At some point in life, every man should venture beyond the office walls. Here’s everything you need to know to ensure you make it back in one piece.
How to Find North
It turns out moss doesn’t grow on the north side of trees. Place a stick upright in the ground (the taller the better) so you can see its shadow. Mark the tip of the shadow with a stone or other small object — this will represent west. Wait 15 or 20 minutes for the shadow to move across the ground then mark its new endpoint. Now you have east. Stand between the points so the original mark is on your left. The direction you’re facing is north.
No, That Stream Probably Isn’t Safe to Drink From
If you’re in the wild, there’s no sure way to know if your water source is safe. Even clear water can be contaminated with pathogens responsible for things like E. coli, dysentery, and hepatitis A. Scary stuff.
Always treat water you’re going to ingest. We like to use a filter with a built-in iodine system, though chemical tablets work well too. Boiling is another option, though it’s time-consuming and requires a heat source.
Map Skills Are Life Skills
No matter what direction you’re facing, keep your map oriented north. This will properly mirror your terrain, giving you a better understanding of the land ahead and behind.
Don’t Put Your Map Away
You’ll be surprised at how easy it is to veer off track. Keep your map out with you and use your thumb to track your position as you go. This provides a constant reminder of where you are and where you want to be.
Count Your Paces
Counting your paces — generally speaking, every two steps — is a helpful way to keep track of distanced travelled against the scale of your map. Consider 50 to 55 paces to be roughly 100 metres. We recommend, though, you figure out your own stride rate before setting off.

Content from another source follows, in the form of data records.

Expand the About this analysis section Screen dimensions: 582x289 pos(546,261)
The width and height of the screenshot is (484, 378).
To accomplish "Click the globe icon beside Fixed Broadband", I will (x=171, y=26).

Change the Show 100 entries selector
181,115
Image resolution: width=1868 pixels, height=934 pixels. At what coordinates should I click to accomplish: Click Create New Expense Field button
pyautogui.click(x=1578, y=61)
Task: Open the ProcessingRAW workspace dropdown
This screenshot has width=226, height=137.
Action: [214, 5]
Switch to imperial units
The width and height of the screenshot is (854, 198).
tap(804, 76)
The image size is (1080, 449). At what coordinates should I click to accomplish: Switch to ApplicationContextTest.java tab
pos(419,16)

If an attack point — a landmark or bound- ary that you’re working towards — is, say, 200 metres away, you should expect to reach that within 100-plus paces. If you’ve blasted through your expected paces, there’s a good chance you veered off course and need to turn around. Give your mind a break and reset your count at every new landmark.
Know Your Panic Point
Something is probably going to go wrong while you’re out there — that’s part of what makes orienteering so much fun (and also, sometimes, necessary). Somewhere nearby will be a road or a fence or another man-made landmark that can take you back to civilization. This is called your panic point. Keep that in the back of your mind for when you get sufficiently freaked out.